Échanges entre la Commune et le Comité central de la Garde nationale

Le Comité central de la Garde nationale publie une proclamation adhérant aux décrets de la Commune. Or, celle-ci s’en offusque : Duval demande qu’on refuse au Comité tout pouvoir politique. Pour affirmer son autorité, sa volonté d’absorber tous les pouvoirs, ne pouvant tolérer que le Comité se « souvienne de son ancien rôle », certains vont jusqu’à dire que le Comité devrait se dissoudre, voire même le déclarer dissous au motif que le maintien de son organisation est un signal qu’il veut conserver un pouvoir. Cette dernière idée est surprenante venant de la part de membres de la Commune, car dissoudre une organisation représentant deux cent mille gardes nationaux serait une attaque à la liberté d’organisation si précieuse, une des raisons pour laquelle la Commune est aujourd’hui en place.

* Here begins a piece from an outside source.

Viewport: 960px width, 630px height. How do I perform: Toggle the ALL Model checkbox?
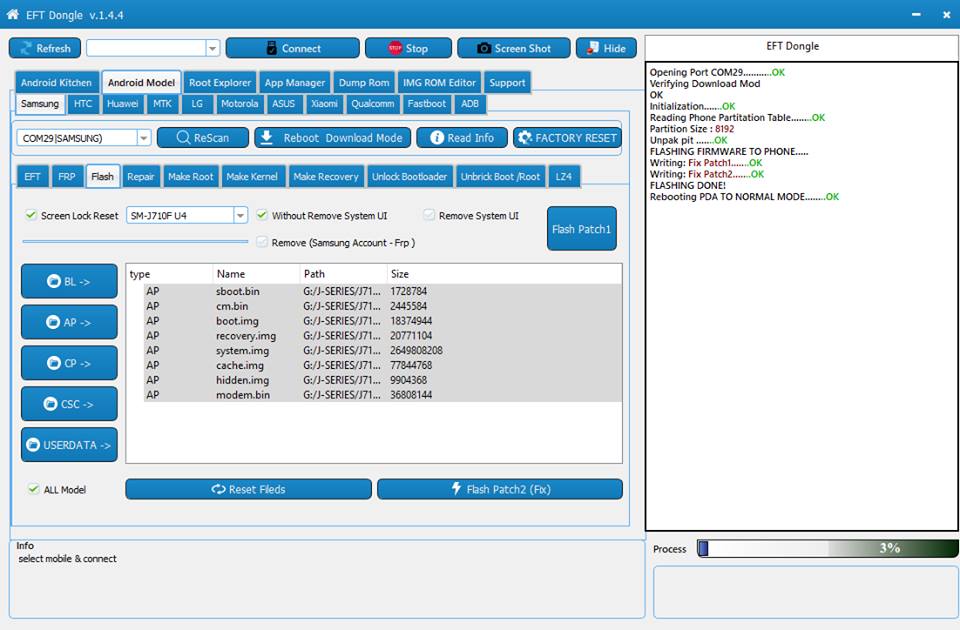34,489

Une délégation du Comité central de la Garde nationale arrive, menée par Arnold, qui déclare : « C’est la Fédération qui a sauvé la République. Tout n’est pas encore dit. Dissoudre cette organisation, c’est désagréger votre force. Le Comité central ne prétend retenir aucune part du  gouvernement, il reste le trait d’union entre vous et les gardes nationaux, le bras de la Révolution. Nous redevenons ce que nous étions, le grand conseil de famille de la Garde nationale  ».

La Fédération des bataillons de la Garde nationale et le Comité central, élus par les citoyens armés pour la défense de la République, conservent leur existence au même titre que toute autre association politique et constituent une force imposante au service de la Commune contre toute agression du dehors, en même temps qu’elle peut s’opposer au dedans à toute tentative de violation des droits des citoyens. Ils sont en un mot le droit armé.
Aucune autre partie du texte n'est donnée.